Ô ciel ! quels sont les traits de ta puissance ! et que tu fais bien voir qu’il n’appartient qu’à toi de faire des miracles ! Embrassez-moi, mes enfants, et mêlez tous deux vos transports à ceux de votre père.


Valère

Vous êtes notre père ?


Mariane

C’est vous que ma mère a tant pleuré ?


Anselme

Oui, ma fille ; oui, mon fils ; je suis don Thomas d’Alburci, que le ciel garantit des ondes avec tout l’argent qu’il portoit, et qui, vous ayant tous crus morts durant plus de seize ans, se préparait, après de longs voyages, à chercher, dans l’hymen d’une douce et sage personne, la consolation de quelque nouvelle famille. Le peu de sûreté que j’ai vu pour ma vie à retourner à Naples m’a fait y renoncer pour toujours ; et ayant su trouver moyen d’y faire vendre ce que j’y avois, je me suis habitué ici, où, sous le nom d’Anselme, j’ai voulu m’éloigner des chagrins de cet autre nom qui m’a causé tant de traverses.


Harpagon, à Anselme.

C’est là votre fils ?


Anselme

Oui.


Harpagon

Je vous prends à partie pour me payer dix mille écus qu’il m’a volés.


Anselme

Lui, vous avoir volé ?


Harpagon

Lui-même.


Valère

Qui vous dit cela ?


Harpagon

Maître Jacques.


Valère, à maître Jacques.

C’est toi qui le dis ?


Maître Jacques

Vous voyez que je ne dis rien.


Harpagon

Oui. Voilà monsieur le commissaire qui a reçu sa déposition.


Valère

Pouvez-vous me croire capable d’une action si lâche ?


Harpagon

Capable ou non capable, je veux ravoir mon argent.


Scène VI.

HARPAGON, ANSELME, ÉLISE, MARIANE, CLÉANTE, VALÈRE, FROSINE, UN COMMISSAIRE, MAÎTRE JACQUES, LA FLÈCHE.


Cléante

Ne vous tourmentez point, mon père, et n’accusez personne.
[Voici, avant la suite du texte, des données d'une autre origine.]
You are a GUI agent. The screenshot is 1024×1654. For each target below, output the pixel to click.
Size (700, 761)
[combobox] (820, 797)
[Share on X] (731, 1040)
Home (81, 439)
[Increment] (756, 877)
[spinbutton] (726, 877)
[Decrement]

J’ai découvert des nouvelles de votre affaire ; et je viens ici pour vous dire que, si vous voulez vous résoudre à me laisser épouser Mariane, votre argent vous sera rendu[63].


Harpagon

Où est-il ?


Cléante

Ne vous mettez point en peine. Il est en lieu dont je réponds ; et tout ne dépend que de moi. C’est à vous de me dire à quoi vous vous déterminez ; et vous pouvez choisir, ou de me donner Mariane, ou de perdre votre cassette.


Harpagon

N’en a-t-on rien ôté ?


Cléante

Rien du tout. Voyez si c’est votre dessein de souscrire à ce mariage, et de joindre votre consentement à celui de sa mère, qui lui laisse la liberté de faire un choix entre nous deux.


Mariane, à Cléante.

Mais vous ne savez pas que ce n’est pas assez que ce consentement ; et que le ciel, (montrant Valère.) avec un frère que vous voyez, vient de me rendre un père (montrant Anselme.) dont vous avez à m’obtenir.


Anselme

Le ciel, mes enfants, ne me redonne point à vous pour être contraire à vos vœux. Seigneur Harpagon, vous jugez bien que le choix d’une jeune personne tombera sur le fils plutôt que sur le père : allons, ne vous faites point dire ce qu’il n’est pas nécessaire d’entendre ; et consentez, ainsi que moi, à ce double hyménée.


Harpagon

Il faut, pour me donner conseil, que je voie ma cassette.


Cléante

Vous la verrez saine et entière.


Harpagon

Je n’ai point d’argent à donner en mariage à mes enfants.


Anselme

Eh bien ! j’en ai pour eux ; que cela ne vous inquiète point.


Harpagon

Vous obligerez-vous à faire tous les frais de ces deux mariages ?


Anselme

Oui, je m’y oblige. Êtes-vous satisfait ?


Harpagon

Oui, pourvu que, pour les noces, vous me fassiez faire un habit.


Anselme

D’accord. Allons jouir de l’allégresse que cet heureux jour nous présente.


Le commissaire

Holà ! messieurs, holà ! Tout doucement, s’il vous plaît. Qui me payera mes écritures ?


Harpagon

Nous n’avons que faire de vos écritures.


Le commissaire

Oui ! Mais je ne prétends pas, moi, les avoir faites pour rien.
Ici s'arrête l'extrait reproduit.